> Responding to multiple messages:
> 
> On Fri, 20 Jan 2017 08:43:46 +0100
> "minek van" <minek...@mail.com> wrote:
> > I can see that the default users and when creating new ones have
> > their UID/GUID incremented by 1. 
> > 
> > Could it bring more security if the UIDs/GUIDs would be random?
> 
> On Mon, 23 Jan 2017 11:51:29 -0500
> andrew fabbro <and...@fabbro.org> wrote:
> > The OP was just talking about changing from "last +1" to arc4random.

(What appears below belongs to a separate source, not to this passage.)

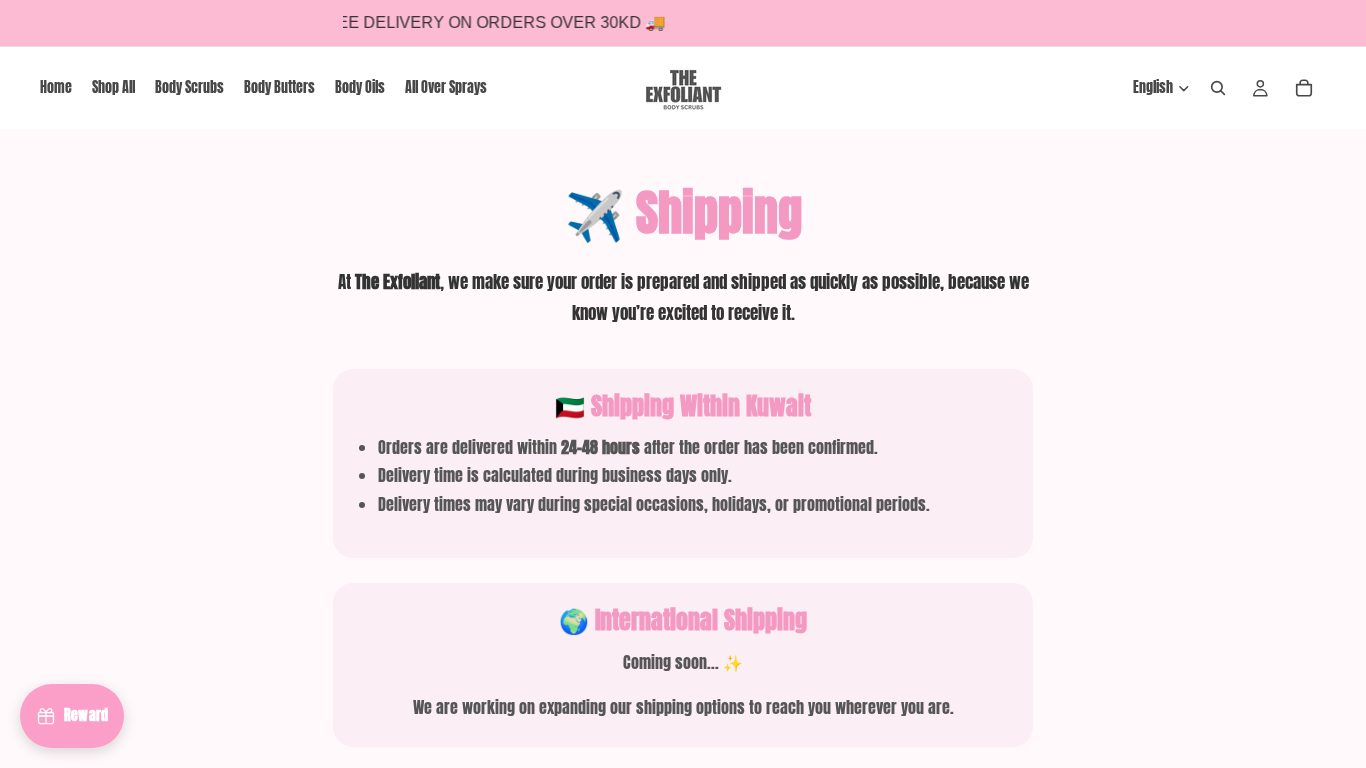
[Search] (1218, 88)
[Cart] (1304, 88)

> > Synchronizing UID/GID across servers (if you're not using a directory
> > of some sort) is the same headache regardless of how you pick them.
> > 
> > If the OP meant every server has different, unique randomized
> > UID/GIDs then that's a separate craziness.
> 
> I can see this randomisation making systems management a bit more
> difficult as a non-random GUID/UID setup can be used to do things like:
> 
> GID 0 = wheel
> GID 1-999 = privsep users, daemons, system
> GID 1000-32765 = ordinary logins
> GID 32766 = nogroup
> GID 32767 = nobody
> 
> Because the separation is clear and not so random, you can also set up
> GIDs/UIDs (1000-32765) permanently across a site where they need to be
> static, in the case of logged-in users. Very necessary for backups.
> 
> However, the users 1-999 may change depending on what order you install
> packages in.
> 
> OpenBSD still randomizes PIDs, but I don't see the point these days:
> https://security.stackexchange.com/questions/88692/do-randomized-pids-bring-more-security/89961


Sorry you lost me.

I can't tell if you are supporting a useless idea, or declaring that a
useless idea is not worth supporting.